What is required - Reproduce verbatim the entries from the line containing "Find the location of a" up to and including the line containing "coordinates (966, 590).", omitting the pictures from your answer.

Element and text location data -

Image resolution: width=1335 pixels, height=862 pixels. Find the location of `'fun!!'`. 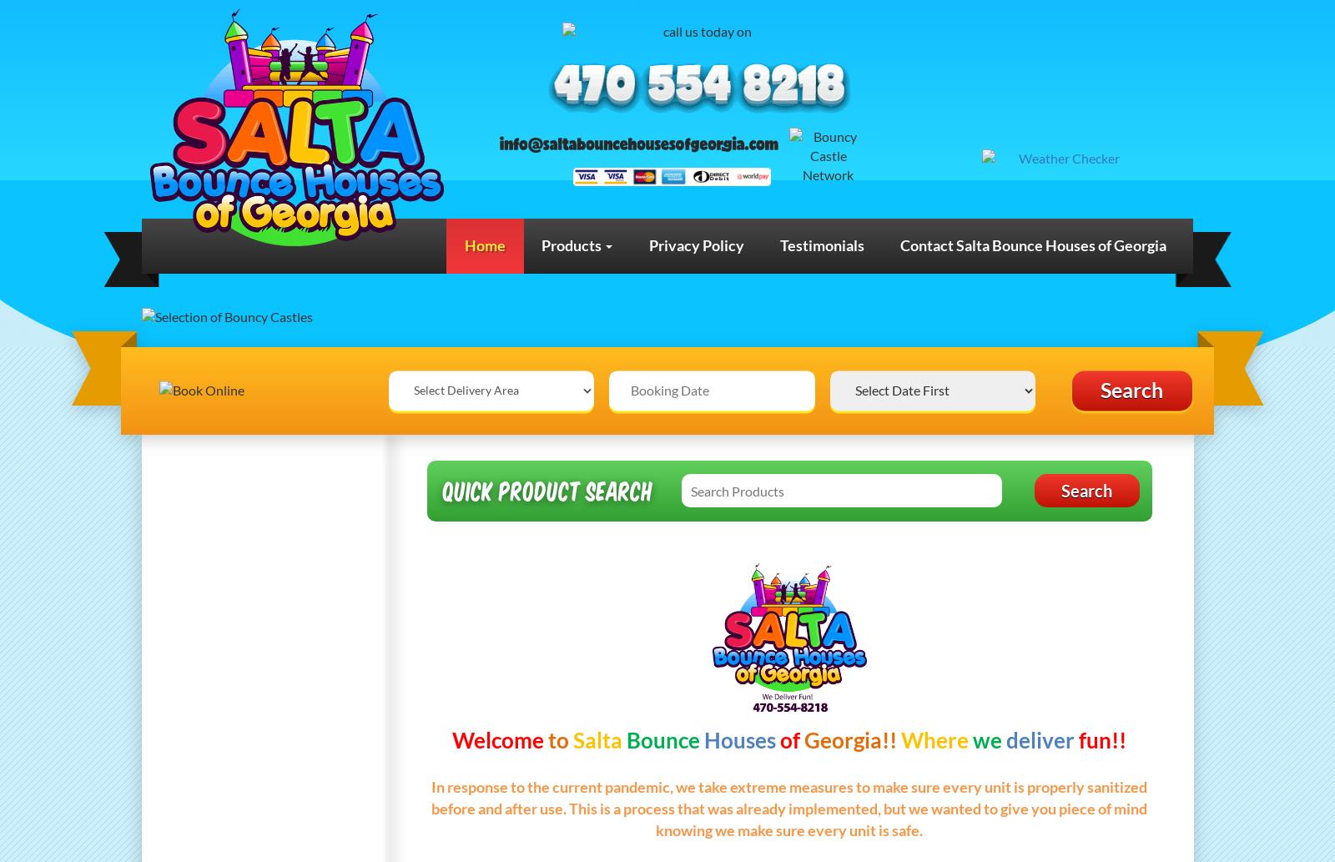

'fun!!' is located at coordinates (1101, 738).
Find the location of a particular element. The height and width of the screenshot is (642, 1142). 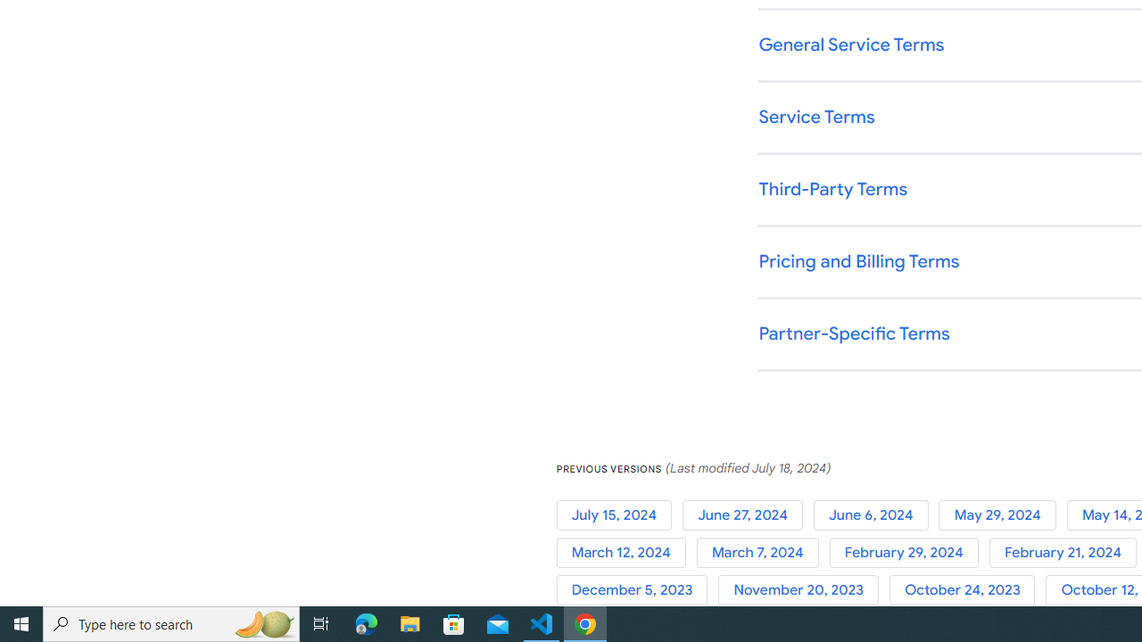

'October 24, 2023' is located at coordinates (966, 590).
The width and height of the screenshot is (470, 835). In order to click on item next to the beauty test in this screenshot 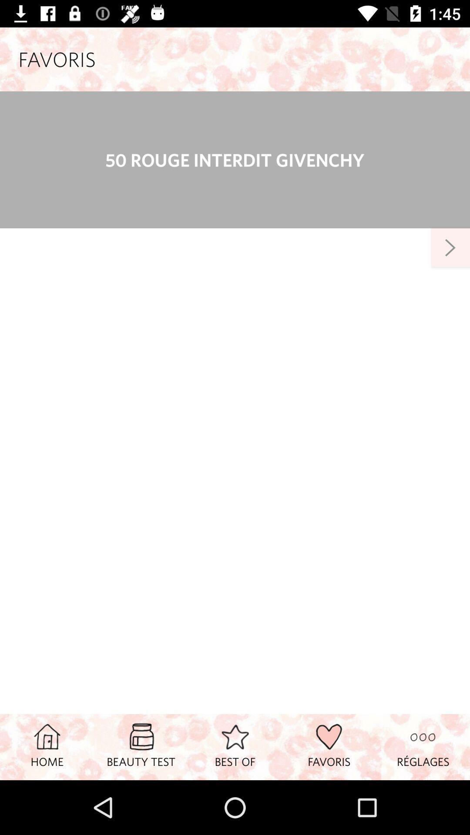, I will do `click(235, 746)`.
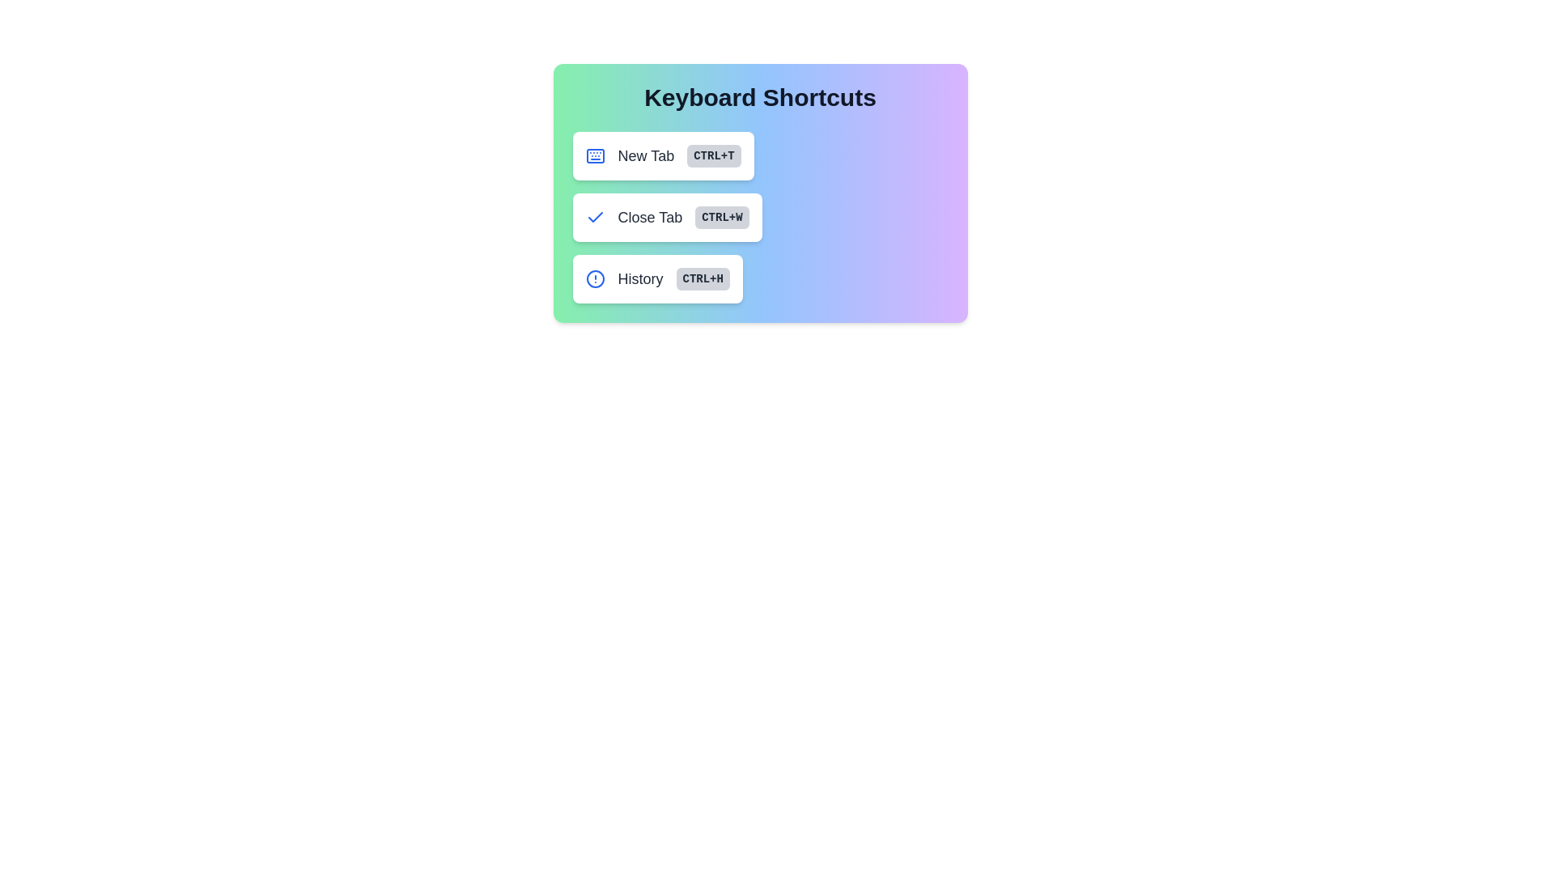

Task solution -
Find the location of a particular element. The height and width of the screenshot is (642, 1142). 

'October 24, 2023' is located at coordinates (966, 590).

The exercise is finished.